__What is asked__
Please quote from the line with "You are a GUI" up to and including the line with "pyautogui.click(x=600, y=328)" in the listing below, reproducing those lines unchanged.

__Data records__
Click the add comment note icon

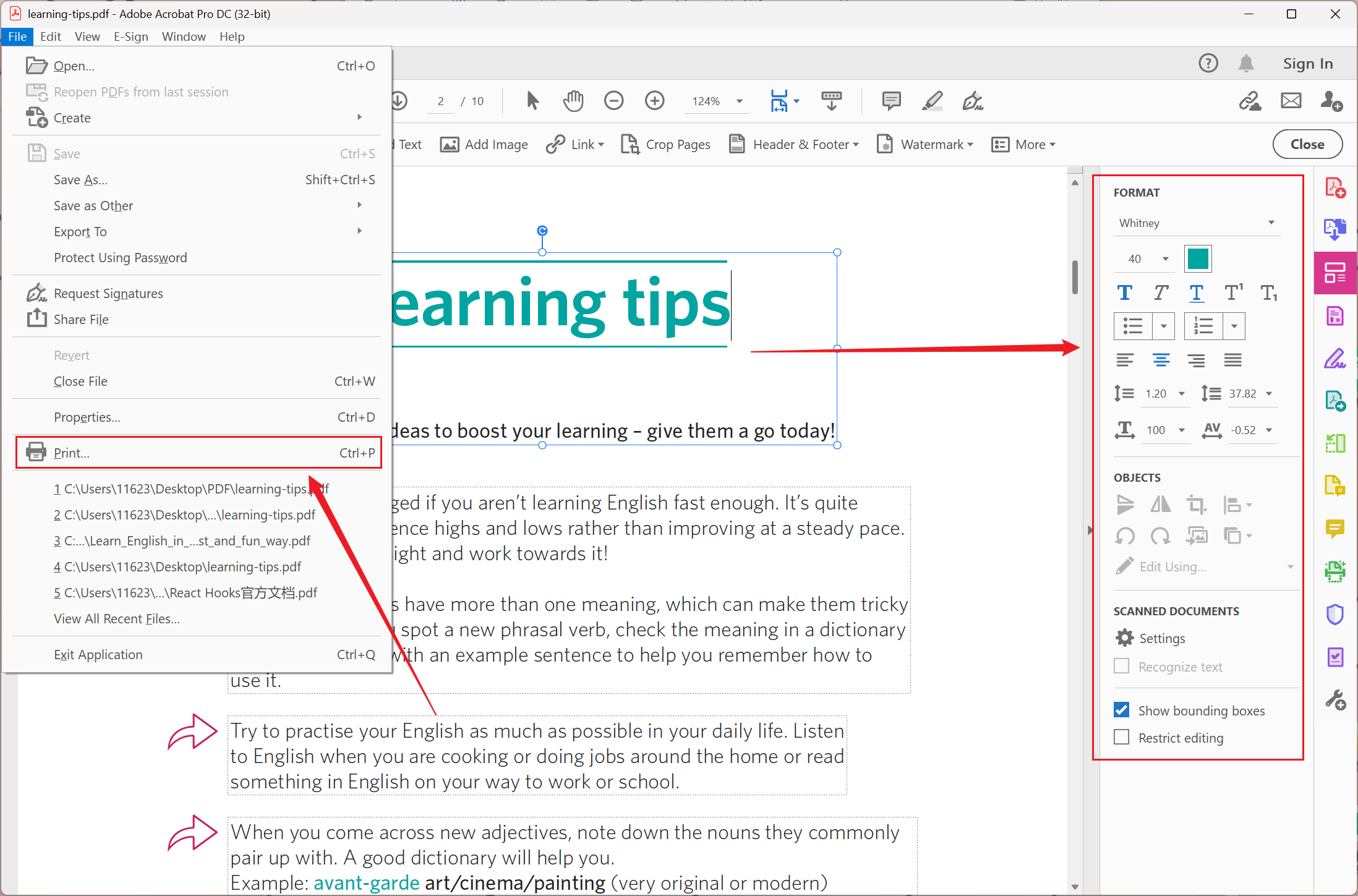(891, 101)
* * *
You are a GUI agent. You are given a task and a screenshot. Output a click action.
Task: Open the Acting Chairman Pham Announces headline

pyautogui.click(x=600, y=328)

__Result of this exercise__
You are a GUI agent. You are given a task and a screenshot. Output a click action.
Task: Open the Acting Chairman Pham Announces headline

pyautogui.click(x=600, y=328)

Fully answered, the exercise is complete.